There are no local or municipal taxes in North Korea. All revenue collection is controlled by the central government.

Compliance and Reporting

Annual Filing:
Corporate tax returns for foreign-invested enterprises must be filed annually, with deadlines and filing procedures determined by the Ministry of Finance. The state-owned enterprises are governed by a different set of administrative guidelines and do not follow typical international tax filing practices.

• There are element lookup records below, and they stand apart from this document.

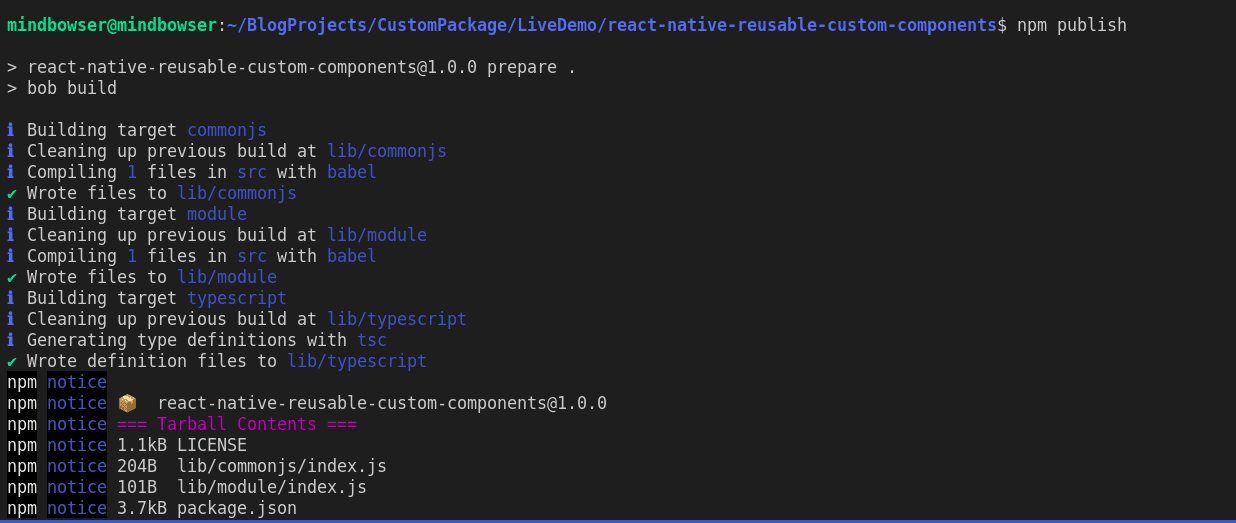The height and width of the screenshot is (523, 1236).
Task: Click info icon beside 'Building target typescript'
Action: pos(11,298)
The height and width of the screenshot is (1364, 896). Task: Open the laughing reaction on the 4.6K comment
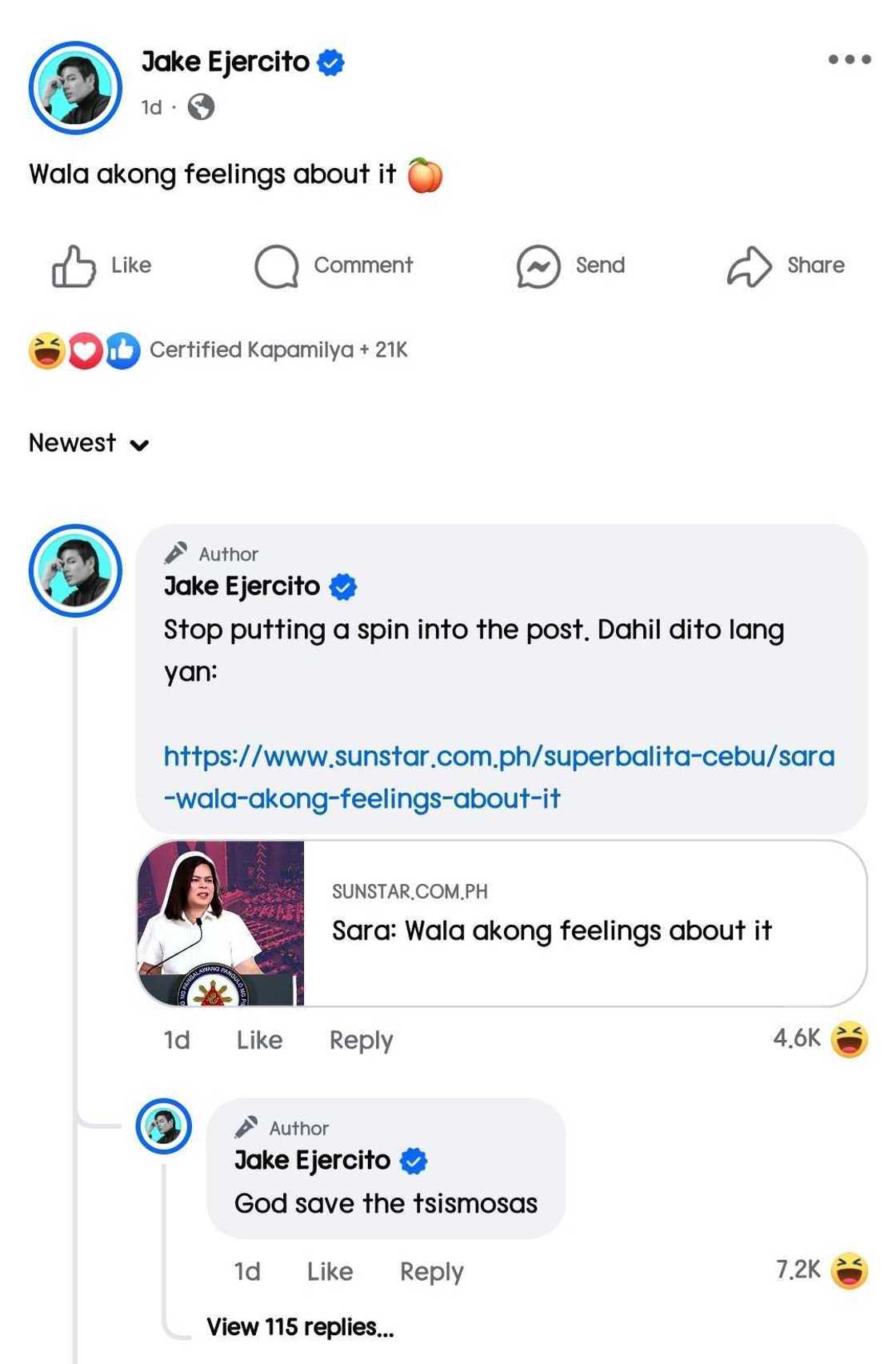[849, 1039]
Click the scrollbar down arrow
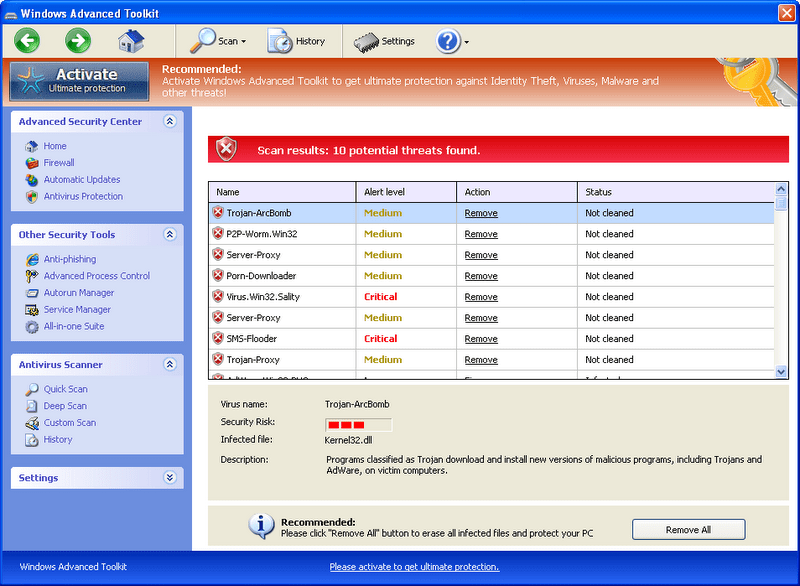 (x=781, y=372)
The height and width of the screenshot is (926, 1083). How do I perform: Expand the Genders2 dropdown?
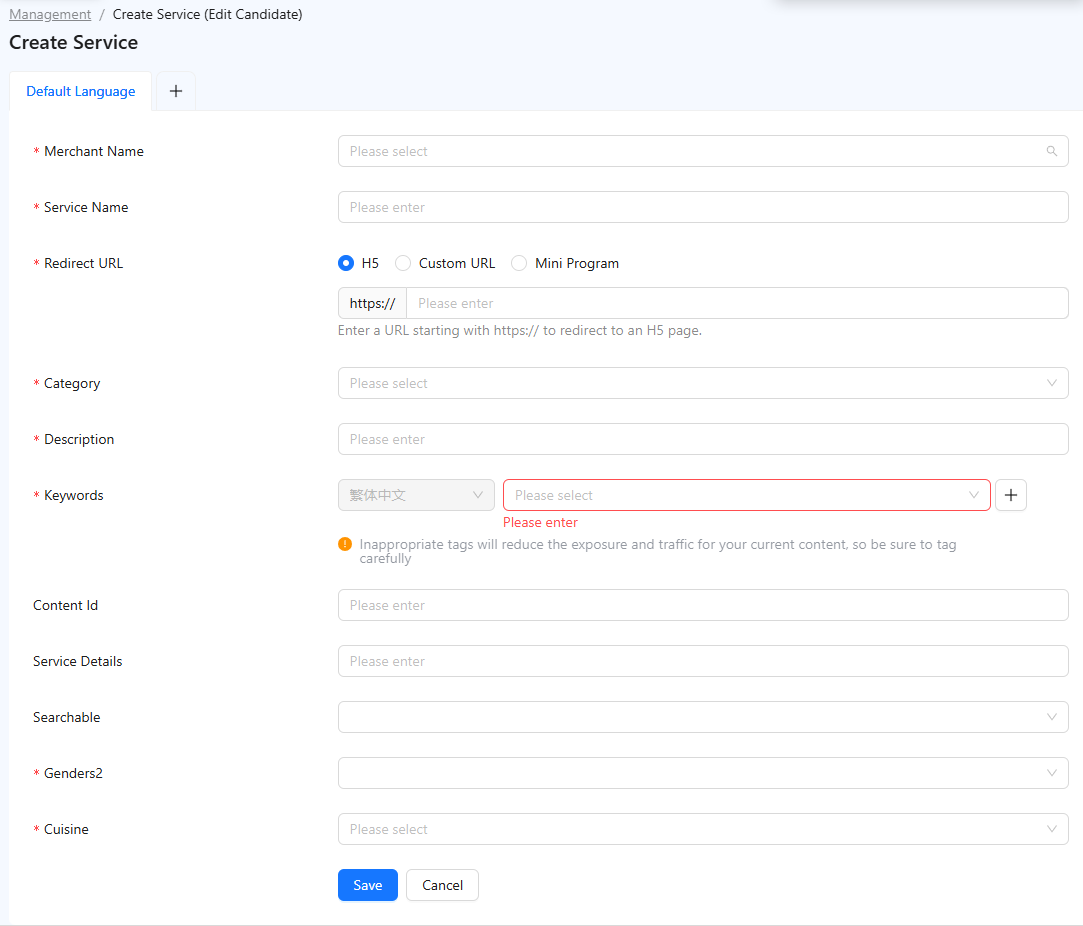pyautogui.click(x=703, y=773)
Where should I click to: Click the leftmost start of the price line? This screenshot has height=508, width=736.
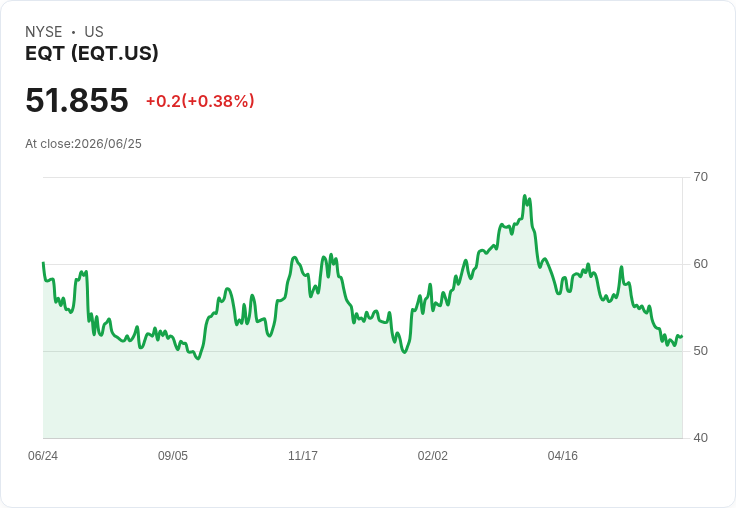point(44,263)
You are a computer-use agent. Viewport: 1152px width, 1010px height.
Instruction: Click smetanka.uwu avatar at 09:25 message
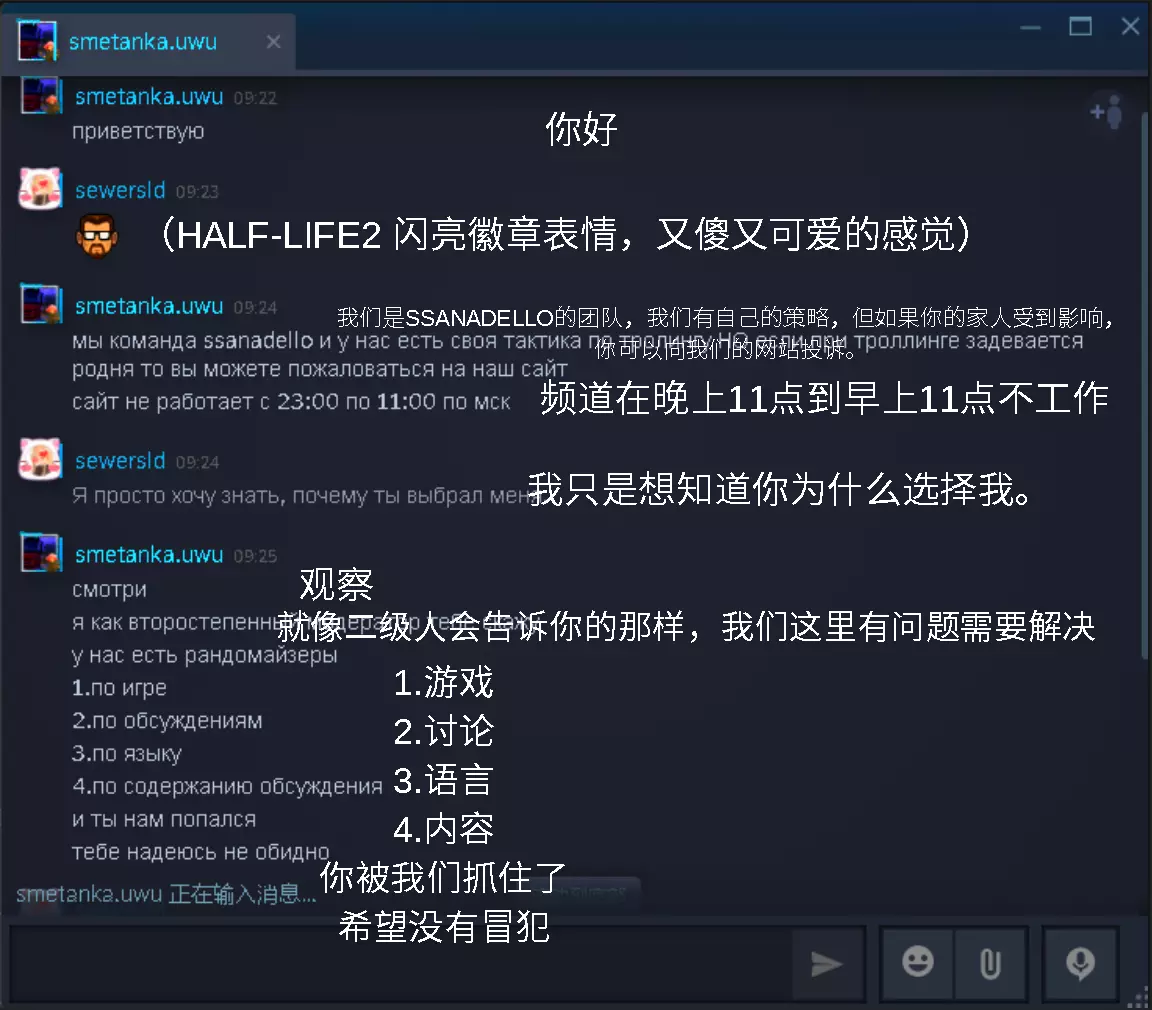click(40, 552)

Penalties for Late Filing:
Non-compliance with North Korean tax laws, particularly for foreign companies, can lead to fines, penalties, and administrative action, including expulsion from SEZs or revocation of business licenses.

Recent Developments

Limited Market Reforms:
Despite its highly centralized economy, North Korea has allowed limited market reforms in recent years, particularly in SEZs. The government continues to promote these zones as areas where foreign investment is encouraged, offering tax incentives and relaxed regulatory frameworks. However, the political environment remains unpredictable, and foreign investments are subject to the whims of the regime.

Economic Sanctions:
Due to international sanctions, many foreign companies are hesitant to engage in business with North Korea. This has led to a reliance on Chinese and Russian partners in specific sectors, particularly mining and energy, where joint ventures are structured with preferential tax arrangements.

Infrastructure Development:
The North Korean government has expressed interest in developing its infrastructure, especially in sectors like energy and transportation. Special tax incentives are offered to foreign investors willing to participate in these projects, though actual participation is limited due to geopolitical risks.